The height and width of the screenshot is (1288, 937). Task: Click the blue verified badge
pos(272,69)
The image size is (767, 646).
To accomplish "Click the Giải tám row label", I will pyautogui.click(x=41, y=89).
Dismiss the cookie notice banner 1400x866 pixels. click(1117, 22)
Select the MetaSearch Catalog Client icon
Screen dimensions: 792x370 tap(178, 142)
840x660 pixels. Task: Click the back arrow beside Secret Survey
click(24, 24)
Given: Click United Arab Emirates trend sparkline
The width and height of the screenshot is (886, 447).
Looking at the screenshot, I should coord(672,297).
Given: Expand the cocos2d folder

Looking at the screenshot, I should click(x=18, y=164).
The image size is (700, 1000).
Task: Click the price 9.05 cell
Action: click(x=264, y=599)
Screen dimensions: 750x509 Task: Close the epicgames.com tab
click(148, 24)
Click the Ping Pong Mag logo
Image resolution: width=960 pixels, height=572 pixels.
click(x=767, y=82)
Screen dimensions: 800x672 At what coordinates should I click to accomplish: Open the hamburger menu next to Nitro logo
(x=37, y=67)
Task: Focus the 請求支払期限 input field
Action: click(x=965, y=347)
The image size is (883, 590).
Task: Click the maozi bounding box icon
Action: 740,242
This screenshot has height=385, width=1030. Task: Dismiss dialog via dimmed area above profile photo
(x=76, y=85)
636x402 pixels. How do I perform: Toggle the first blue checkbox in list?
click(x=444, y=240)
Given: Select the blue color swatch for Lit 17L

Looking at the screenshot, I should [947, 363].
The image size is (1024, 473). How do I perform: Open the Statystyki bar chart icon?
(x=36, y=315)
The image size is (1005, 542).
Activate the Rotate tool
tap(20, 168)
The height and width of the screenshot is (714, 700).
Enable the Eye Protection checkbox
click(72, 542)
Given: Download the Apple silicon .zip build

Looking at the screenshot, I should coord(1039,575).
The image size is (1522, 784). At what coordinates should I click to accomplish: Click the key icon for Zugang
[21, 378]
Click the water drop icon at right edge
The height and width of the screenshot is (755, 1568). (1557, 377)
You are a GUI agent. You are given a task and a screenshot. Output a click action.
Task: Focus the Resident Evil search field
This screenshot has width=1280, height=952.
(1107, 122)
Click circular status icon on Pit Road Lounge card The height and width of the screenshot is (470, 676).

────────────────

▸ **Task requirements**:
Would you be able to transcribe every line of the data exactly?

▸ **Response box**:
The height and width of the screenshot is (1288, 937). Task: Click the blue verified badge
pos(272,69)
The image size is (767, 646).
To accomplish "Click the Giải tám row label", I will pyautogui.click(x=41, y=89).
Dismiss the cookie notice banner 1400x866 pixels. click(1117, 22)
Select the MetaSearch Catalog Client icon
Screen dimensions: 792x370 tap(178, 142)
840x660 pixels. Task: Click the back arrow beside Secret Survey
click(24, 24)
Given: Click United Arab Emirates trend sparkline
The width and height of the screenshot is (886, 447).
Looking at the screenshot, I should coord(672,297).
Given: Expand the cocos2d folder

Looking at the screenshot, I should click(x=18, y=164).
The image size is (700, 1000).
Task: Click the price 9.05 cell
Action: click(x=264, y=599)
Screen dimensions: 750x509 Task: Close the epicgames.com tab
click(148, 24)
Click the Ping Pong Mag logo
Image resolution: width=960 pixels, height=572 pixels.
click(x=767, y=82)
Screen dimensions: 800x672 At what coordinates should I click to accomplish: Open the hamburger menu next to Nitro logo
(x=37, y=67)
Task: Focus the 請求支払期限 input field
Action: click(x=965, y=347)
The image size is (883, 590).
Task: Click the maozi bounding box icon
Action: 740,242
This screenshot has height=385, width=1030. Task: Dismiss dialog via dimmed area above profile photo
(x=76, y=85)
636x402 pixels. How do I perform: Toggle the first blue checkbox in list?
click(x=444, y=240)
Given: Select the blue color swatch for Lit 17L

Looking at the screenshot, I should [947, 363].
The image size is (1024, 473). How do I perform: Open the Statystyki bar chart icon?
(x=36, y=315)
The image size is (1005, 542).
Activate the Rotate tool
tap(20, 168)
The height and width of the screenshot is (714, 700).
Enable the Eye Protection checkbox
click(72, 542)
Given: Download the Apple silicon .zip build

Looking at the screenshot, I should coord(1039,575).
The image size is (1522, 784). At what coordinates should I click to accomplish: Click the key icon for Zugang
[21, 378]
Click the water drop icon at right edge
The height and width of the screenshot is (755, 1568). (1557, 377)
You are a GUI agent. You are given a task and a screenshot. Output a click action.
Task: Focus the Resident Evil search field
This screenshot has width=1280, height=952.
(1107, 122)
Click circular status icon on Pit Road Lounge card The height and width of the screenshot is (470, 676).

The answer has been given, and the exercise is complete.